High Court bid to stop affordable homes in Lanner fails
7:00am Tuesday 22nd January 2013 in News
Lanner parish council has failed in its High Court bid to stop 25 affordable homes being built in the village.
The judicial review of the council’s decision to grant permission to Coastline Housing Limited permission was rejected by Judge Anthony Thornton QC.
In their submission Lanner council said a housing needs survey carried out by Coastline was "without value", with flawed methodology
It said that, "without an accurate survey it is feared that many of the proposed units may go to people currently not resident in the parish, and that based on feedback from parishioners, the parish council believed the actual need for local needs housing was less than stated.
It added: "Any local needs housing should reflect the particular needs of those requiring it.
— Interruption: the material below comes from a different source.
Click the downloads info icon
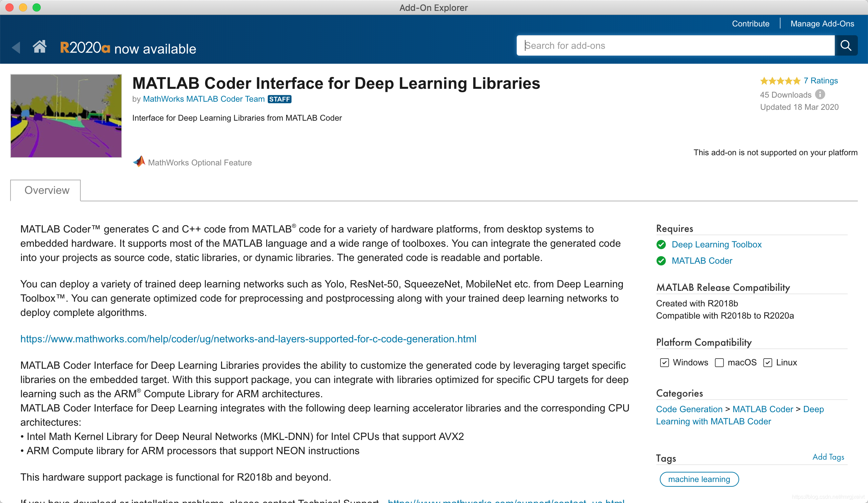 (820, 94)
The mix of units proposed in this application would provide too few one bedroom units which would, in the opinion of the Parish Council, discriminate against single person/elderly units which are most likely area of need in the parish.
"There is no evidence that this application has the support of the local community."
The judge's decision stated that the only way Lanner parish council would be entitled to have the committee’s decision set aside would be if it could show that that decision was "perverse", but, "no glaring imperfection was shown to have existed" and the decision was "incapable of being characterised as being perverse".
A Cornwall Council spokesman said they were, "delighted with the decision".
The decision means that the development can now proceed.
Cornwall Council cabinet member for housing and planning and resident of Lanner Mark Kaczmarek says: “I am delighted that this local needs housing can finally go ahead. The judge’s decision has given Cornwall Council the support needed to deliver affordable housing, not just in Lanner but in the rest of Cornwall which can only be good news for the thousands of those in housing need."